4 Say to those who are of a fearful heart,
"Be strong, do not fear! here is your God.
He will come with vengeance, with terrible recompense.
He will come and save you."
5 Then the eyes of the blind shall be opened,
and the ears of the deaf unstopped;
then the lame shall leap like a deer,
and the tongue of the speechless sing for joy.
For waters shall break forth in the wilderness,
and streams in the desert;
Mary Grey (3) in chapter two, writes about "how to keep hope alive when the dream has ended."
On verse 5 Brueggemann (1) writes:
p 277-8 'The power of death and dysfunction will be broken! It is no wonder that God's recompense is received as transformative compassion. We may suggest three lines of fruitful interpretation.

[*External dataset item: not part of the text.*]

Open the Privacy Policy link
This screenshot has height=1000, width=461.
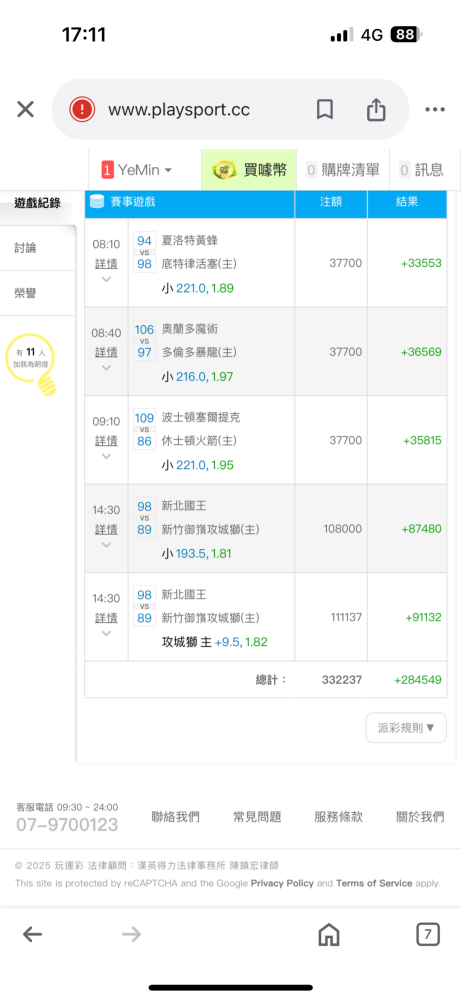point(282,883)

First, the reference to blind, deaf, and dumb may, within the larger context of Isaiah, allude back to the disabling verdict of 6:9-10. If such a connection is made, then we are here in Isaiah's "second stage", when the judgement motif is overcome in grace.
Second, if this text is situated among exiles, then these several disabilities may be a large metaphor for the life-denying situation that is now broken for the resumption of life.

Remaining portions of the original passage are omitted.